Şimdi ayete dikkat ediniz:

"Ve kyyle ya erdubleyy maeki ve ya semaü akliyy ve ğydal maü ve kudyyel emru vestevet alel cudiyyi ve kyyle bu'del lil kavmiz zalimyn."

"(Nihayet) «Ey yer suyunu yut! Ve ey gök (suyunu) tut!» denildi. Su çekildi; iş bitirildi; (gemi de) Cudi (dağının) üzerine yerleşti. Ve: «O zalimler topluluğunun canı cehenneme!» denildi."

"Yere, "Suyunu çek!", göğe, "Ey gök sen de tut!" denildi. Su çekildi, iş de bitti; gemi Cudi'ye oturdu. "Haksızlık yapan millet Allah'ın rahmetinden uzak olsun" denildi."

"Ey yer suyunu yut! Ve ey gök (suyunu) tut! denildi."

"Ey yer suyunu yut! Ve ey gök (suyunu) tut! denildi."

SU (elektrik yükleri) DEĞİŞMİYOR sadece DEPLASMANDALAR. YER ve GÖK iki ayrı öge, ama SU aynı. GÖKTEKİ SU, YERDEKİ SU.

Tufan nasıl bitti?

 

<> venüs'ün med etkisi cezir oldu

 

(Evet o yedinci anlamı.)

Tufan şöyle bitti:

Gökteki su ile yerdeki suyun ZAMANLARI (zaman okları) birbirine TERSİNDİLER.
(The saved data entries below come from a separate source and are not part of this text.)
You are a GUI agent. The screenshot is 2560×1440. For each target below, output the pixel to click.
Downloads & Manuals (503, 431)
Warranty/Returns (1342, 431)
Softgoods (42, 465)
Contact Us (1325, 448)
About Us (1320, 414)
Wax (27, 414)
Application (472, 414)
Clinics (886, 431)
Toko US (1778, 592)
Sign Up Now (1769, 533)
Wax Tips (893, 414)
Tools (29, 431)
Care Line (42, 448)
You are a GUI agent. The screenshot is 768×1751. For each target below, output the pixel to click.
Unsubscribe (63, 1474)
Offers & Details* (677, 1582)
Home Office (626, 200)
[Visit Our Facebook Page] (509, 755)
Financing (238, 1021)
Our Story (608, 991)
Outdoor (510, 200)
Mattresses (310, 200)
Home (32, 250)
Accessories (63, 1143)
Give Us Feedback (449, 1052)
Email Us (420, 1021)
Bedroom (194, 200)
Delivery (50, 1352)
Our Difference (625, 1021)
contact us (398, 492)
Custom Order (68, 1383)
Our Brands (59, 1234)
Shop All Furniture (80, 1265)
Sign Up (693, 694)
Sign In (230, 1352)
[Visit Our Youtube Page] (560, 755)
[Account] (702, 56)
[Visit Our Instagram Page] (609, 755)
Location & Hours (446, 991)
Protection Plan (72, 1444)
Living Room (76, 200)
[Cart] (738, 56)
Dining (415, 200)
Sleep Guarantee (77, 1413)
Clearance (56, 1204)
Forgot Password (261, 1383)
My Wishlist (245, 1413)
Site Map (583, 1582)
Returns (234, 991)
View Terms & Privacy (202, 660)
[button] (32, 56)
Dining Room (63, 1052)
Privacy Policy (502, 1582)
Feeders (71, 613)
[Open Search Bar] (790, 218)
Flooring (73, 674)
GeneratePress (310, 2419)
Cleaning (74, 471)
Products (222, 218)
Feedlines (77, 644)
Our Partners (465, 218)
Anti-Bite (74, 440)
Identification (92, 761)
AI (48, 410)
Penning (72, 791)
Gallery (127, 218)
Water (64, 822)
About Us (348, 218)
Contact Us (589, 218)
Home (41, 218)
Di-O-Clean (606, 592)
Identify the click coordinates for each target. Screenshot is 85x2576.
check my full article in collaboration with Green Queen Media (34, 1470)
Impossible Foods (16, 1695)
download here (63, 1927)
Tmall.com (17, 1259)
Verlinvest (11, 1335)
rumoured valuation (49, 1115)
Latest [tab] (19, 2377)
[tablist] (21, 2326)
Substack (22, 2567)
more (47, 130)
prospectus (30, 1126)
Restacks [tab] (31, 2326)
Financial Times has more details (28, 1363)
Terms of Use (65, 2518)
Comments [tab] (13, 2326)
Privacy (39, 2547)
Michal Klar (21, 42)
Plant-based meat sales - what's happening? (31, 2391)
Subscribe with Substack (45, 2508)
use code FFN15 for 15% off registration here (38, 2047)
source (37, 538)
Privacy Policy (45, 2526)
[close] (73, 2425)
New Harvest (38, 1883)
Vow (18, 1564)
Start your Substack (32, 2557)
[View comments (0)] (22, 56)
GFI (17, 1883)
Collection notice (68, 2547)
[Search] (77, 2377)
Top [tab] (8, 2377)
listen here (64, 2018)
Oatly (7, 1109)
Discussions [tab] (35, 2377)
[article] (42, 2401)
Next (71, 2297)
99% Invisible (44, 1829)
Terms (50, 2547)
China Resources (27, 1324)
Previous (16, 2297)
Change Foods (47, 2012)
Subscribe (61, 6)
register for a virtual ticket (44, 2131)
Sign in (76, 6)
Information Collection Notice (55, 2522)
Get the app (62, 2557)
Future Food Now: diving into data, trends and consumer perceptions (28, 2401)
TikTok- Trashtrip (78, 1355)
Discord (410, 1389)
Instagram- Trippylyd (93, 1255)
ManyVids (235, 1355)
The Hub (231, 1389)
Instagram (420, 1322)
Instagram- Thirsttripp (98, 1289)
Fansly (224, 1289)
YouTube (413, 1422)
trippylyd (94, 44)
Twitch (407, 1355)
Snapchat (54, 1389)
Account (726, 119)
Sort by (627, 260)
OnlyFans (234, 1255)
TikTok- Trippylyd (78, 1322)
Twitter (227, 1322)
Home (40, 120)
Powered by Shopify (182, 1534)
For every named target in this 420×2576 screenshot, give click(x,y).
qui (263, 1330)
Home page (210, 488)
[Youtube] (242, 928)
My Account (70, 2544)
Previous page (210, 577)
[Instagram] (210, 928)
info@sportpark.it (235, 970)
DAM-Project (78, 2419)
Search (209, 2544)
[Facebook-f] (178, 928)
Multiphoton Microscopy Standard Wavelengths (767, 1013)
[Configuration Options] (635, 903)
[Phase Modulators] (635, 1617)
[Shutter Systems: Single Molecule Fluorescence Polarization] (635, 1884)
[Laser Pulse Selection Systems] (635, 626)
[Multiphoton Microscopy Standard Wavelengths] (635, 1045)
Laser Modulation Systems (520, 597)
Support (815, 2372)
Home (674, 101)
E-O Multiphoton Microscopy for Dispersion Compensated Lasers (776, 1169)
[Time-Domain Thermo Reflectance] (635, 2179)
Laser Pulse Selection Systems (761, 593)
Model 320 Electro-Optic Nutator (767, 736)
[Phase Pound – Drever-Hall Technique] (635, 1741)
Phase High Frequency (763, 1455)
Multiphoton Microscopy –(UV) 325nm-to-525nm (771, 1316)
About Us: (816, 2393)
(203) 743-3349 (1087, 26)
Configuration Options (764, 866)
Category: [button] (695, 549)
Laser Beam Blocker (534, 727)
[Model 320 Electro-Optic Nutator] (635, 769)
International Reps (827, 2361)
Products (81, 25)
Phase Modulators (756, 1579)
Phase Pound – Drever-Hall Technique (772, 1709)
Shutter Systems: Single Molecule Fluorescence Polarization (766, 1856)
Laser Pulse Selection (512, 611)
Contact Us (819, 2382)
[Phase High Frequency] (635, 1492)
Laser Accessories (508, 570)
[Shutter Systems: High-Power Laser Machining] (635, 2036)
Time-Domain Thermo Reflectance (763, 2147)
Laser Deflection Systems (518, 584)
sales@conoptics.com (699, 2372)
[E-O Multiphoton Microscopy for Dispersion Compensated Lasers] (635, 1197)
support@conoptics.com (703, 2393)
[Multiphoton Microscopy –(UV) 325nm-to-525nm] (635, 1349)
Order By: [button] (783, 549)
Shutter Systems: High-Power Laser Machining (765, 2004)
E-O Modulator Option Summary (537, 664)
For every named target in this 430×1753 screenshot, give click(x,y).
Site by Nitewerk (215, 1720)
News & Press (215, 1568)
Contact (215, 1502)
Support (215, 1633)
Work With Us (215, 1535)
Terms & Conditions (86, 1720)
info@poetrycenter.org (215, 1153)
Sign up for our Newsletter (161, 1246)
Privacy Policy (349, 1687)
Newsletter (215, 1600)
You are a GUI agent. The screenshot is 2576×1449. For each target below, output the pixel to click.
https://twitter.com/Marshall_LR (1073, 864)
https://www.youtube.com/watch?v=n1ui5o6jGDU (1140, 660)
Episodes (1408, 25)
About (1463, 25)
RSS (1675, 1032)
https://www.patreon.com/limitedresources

Gökteki su >>> MADDEYİ fakat yerdeki su (ÇEKİLEN kaybolan su) ise ANTİMADDEYİ  M İ S A L  edindiler.

Nuh tufanı KESİNLİKLE oldu. Ama bir şey eksik >>>>> GAZAP SULARI nerede?

Her hayvandan bir çift alındı, öteki fosiller nerede? Yüzmilyonlar ölçülen MUTANTlar nerede?

Tufan içdenizi (Hazer, Ortaasya gölleri ve çölleri), orada duruyor! Fakat bu kadar mutant nerede? Bunu hiç merak etmiş miydiniz?

 

<> evet hem de çok

 

"Ey yer suyunu yut! Ve ey gök (suyunu) tut! denildi."

Birisi zamanda ileri gitti (Hazer denizi halen orada... Baykal ve Balkaş gölleri de orada) diğer SU da zamanda geri gitti, yeryüzünü sayısız cesetten SOYUTLAYARAK geri gitti! O cesetlerden tek tük iz kaldı.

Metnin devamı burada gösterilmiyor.